* Your objective *
Reproduce the following passage on PTC rail safety technology in full, word for word.

* Document section *
■ ■ ■ ■ ■

PTC is technology to enhance rail safety by monitoring and controlling train movements. Using Global Positioning System technology, Wi-Fi and high band radio transmission, PTC is capable of automatically controlling train speeds and movements, thereby reducing the risk of accidents due to human error.
In 2008, Congress passed and the President signed the Rail Safety Improvement Act of 2008, which requires the implementation of a PTC system on all non-exempt commuter railroads, including NJ TRANSIT. In 2015, Congress extended the deadline for full implementation to December 31, 2018, but also allowed FRA to approve any railroad’s request for an alternative schedule, with a final deadline of December 31, 2020, if the railroad demonstrated it met certain statutory criteria by that 2018 interim deadline. PTC is intended to prevent:
- Train-to-train collisions;
- Derailments caused by excessive speed;
- Unauthorized train movements in work zones; and
- Movement of trains through switches left in the wrong position.

■ ■ ■ ■ ■

* Dataset excerpts *
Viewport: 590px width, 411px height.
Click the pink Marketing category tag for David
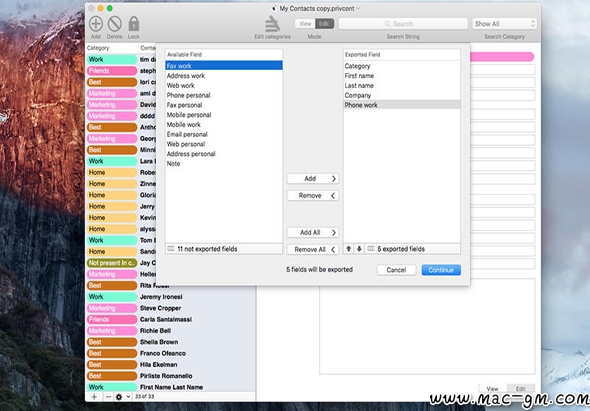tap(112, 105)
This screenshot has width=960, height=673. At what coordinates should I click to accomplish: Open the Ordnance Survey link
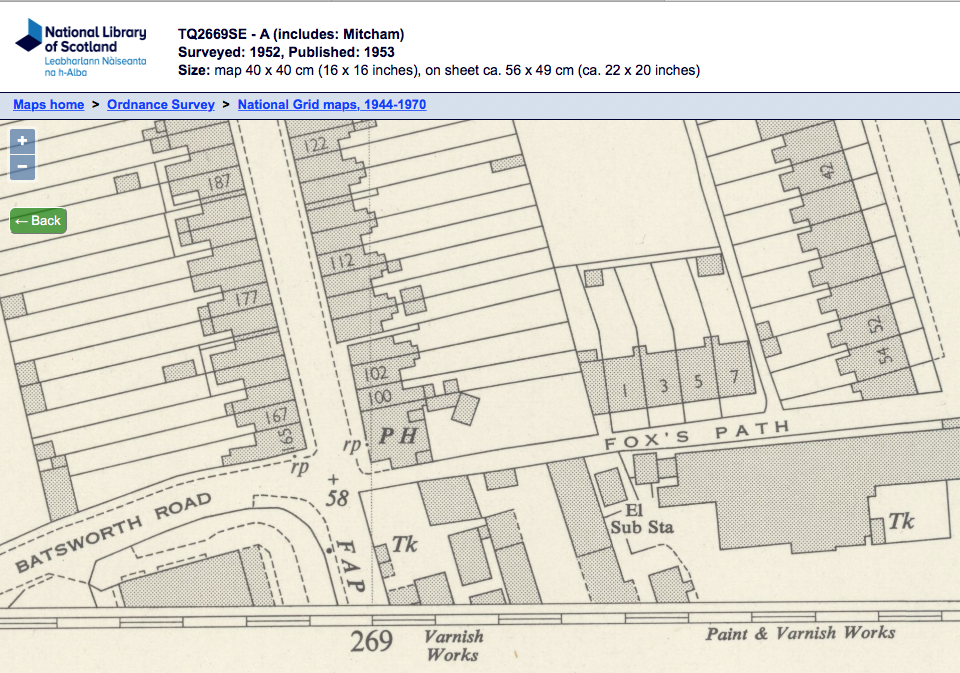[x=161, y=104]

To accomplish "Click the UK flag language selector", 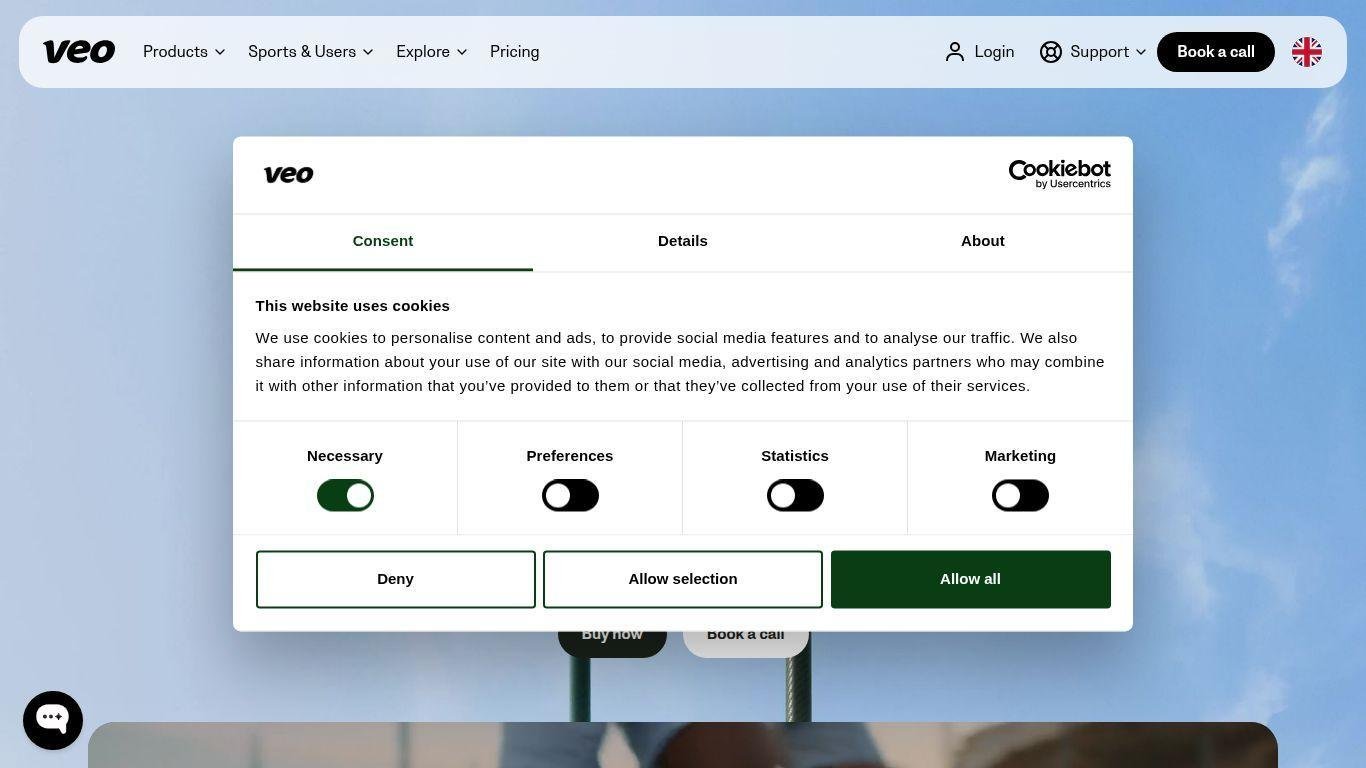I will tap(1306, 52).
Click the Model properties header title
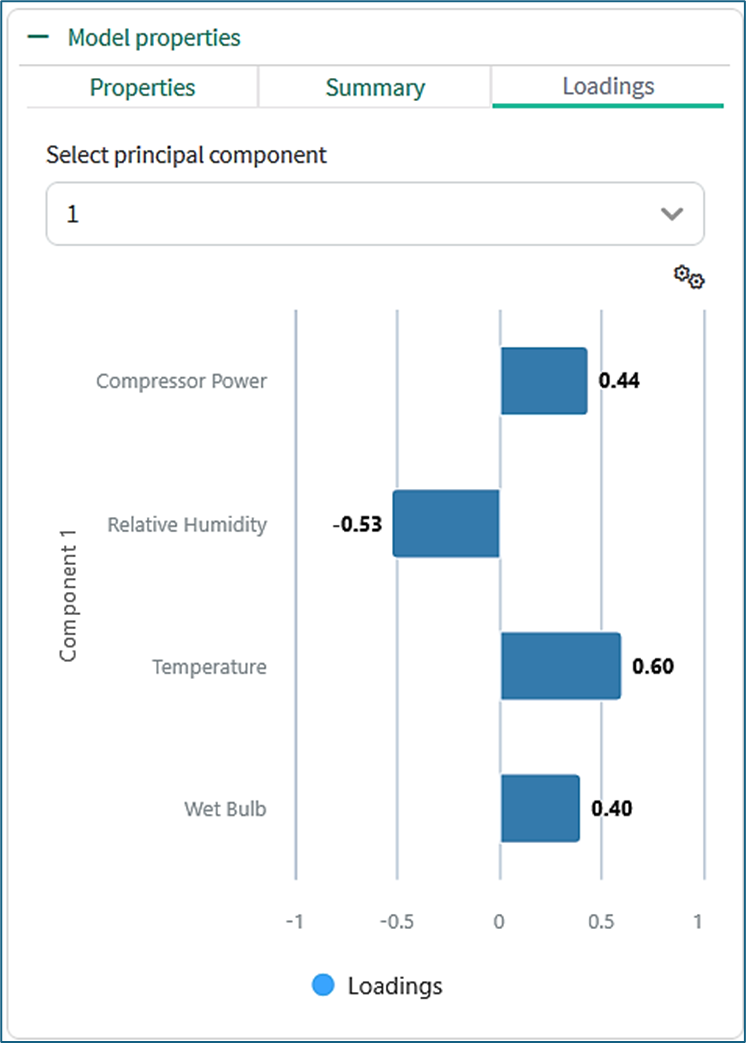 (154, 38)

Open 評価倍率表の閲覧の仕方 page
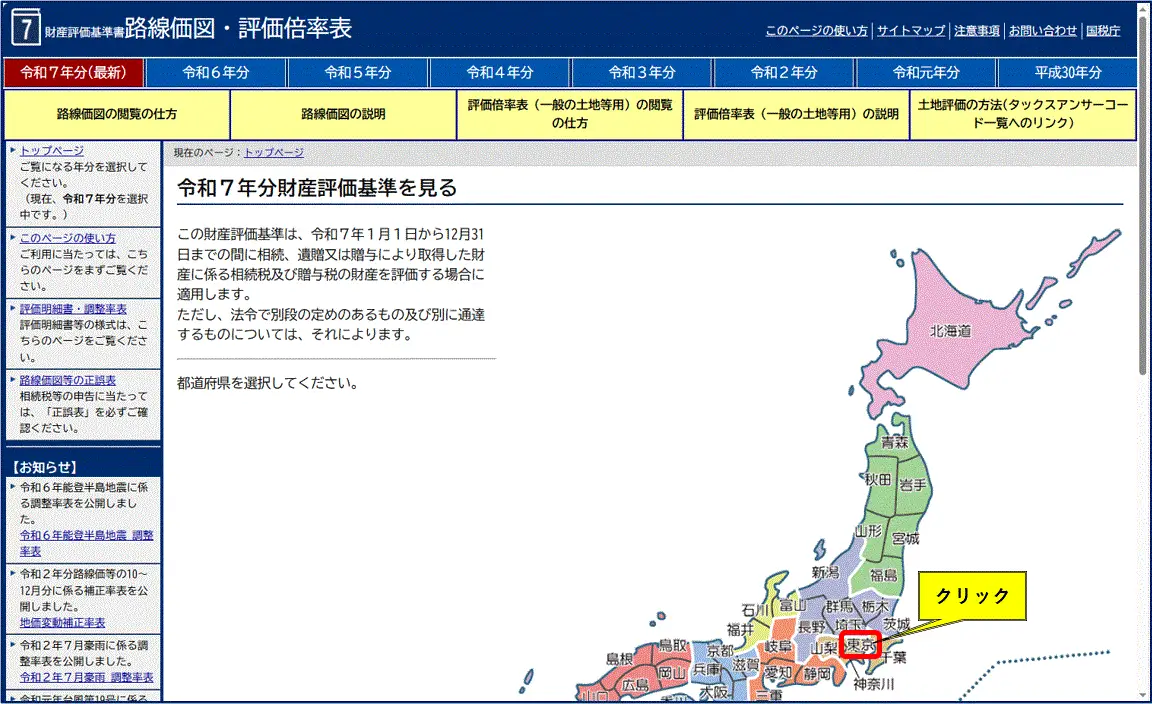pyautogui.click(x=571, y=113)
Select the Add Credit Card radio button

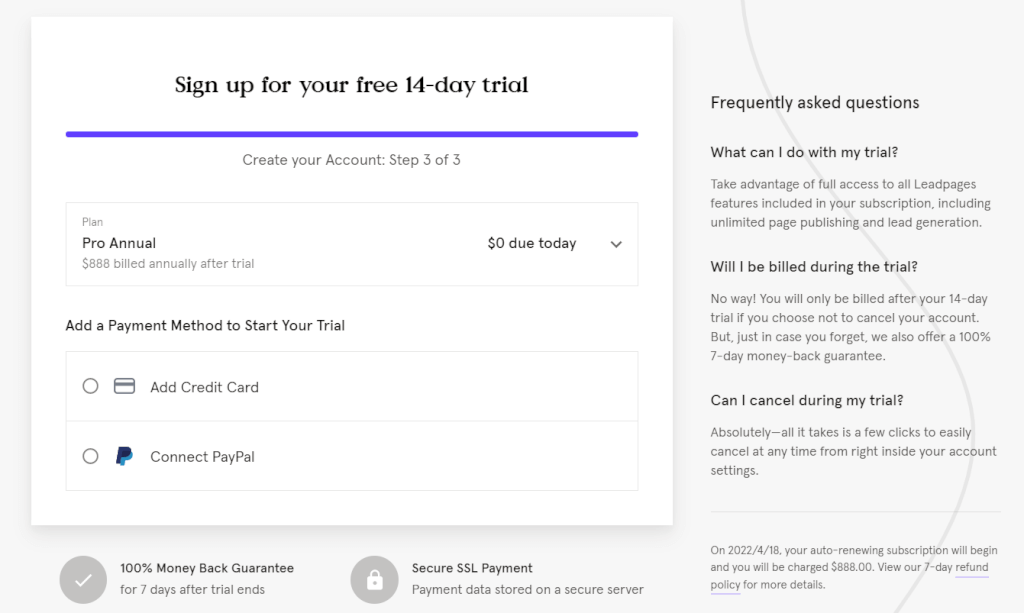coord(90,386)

■ ■ ■ ■ ■

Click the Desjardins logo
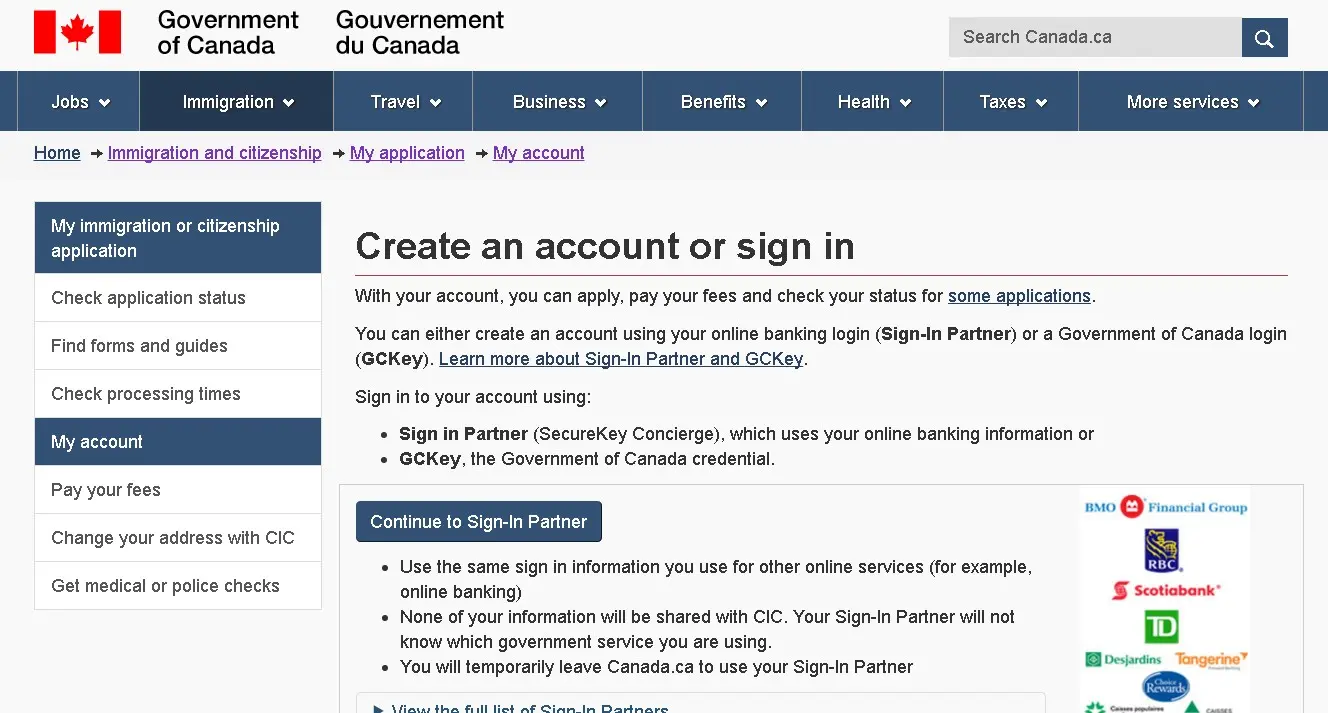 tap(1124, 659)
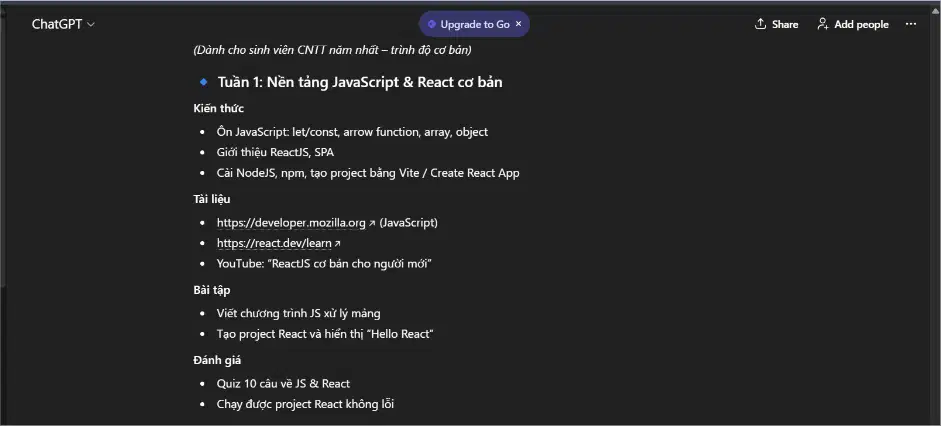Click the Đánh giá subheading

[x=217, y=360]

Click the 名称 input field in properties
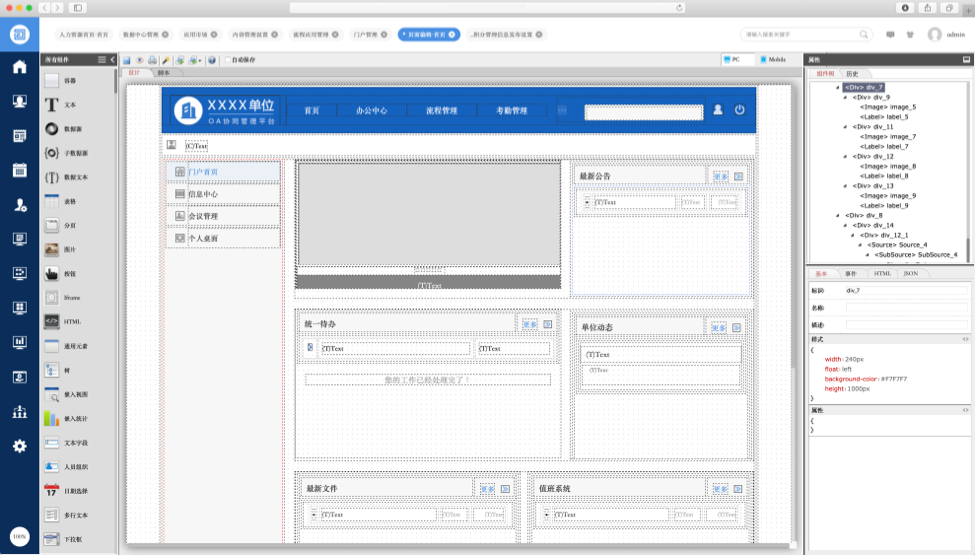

■ ■ ■ ■ ■

* Task response *
PTC is technology to enhance rail safety by monitoring and controlling train movements. Using Global Positioning System technology, Wi-Fi and high band radio transmission, PTC is capable of automatically controlling train speeds and movements, thereby reducing the risk of accidents due to human error.
In 2008, Congress passed and the President signed the Rail Safety Improvement Act of 2008, which requires the implementation of a PTC system on all non-exempt commuter railroads, including NJ TRANSIT. In 2015, Congress extended the deadline for full implementation to December 31, 2018, but also allowed FRA to approve any railroad’s request for an alternative schedule, with a final deadline of December 31, 2020, if the railroad demonstrated it met certain statutory criteria by that 2018 interim deadline. PTC is intended to prevent:
- Train-to-train collisions;
- Derailments caused by excessive speed;
- Unauthorized train movements in work zones; and
- Movement of trains through switches left in the wrong position.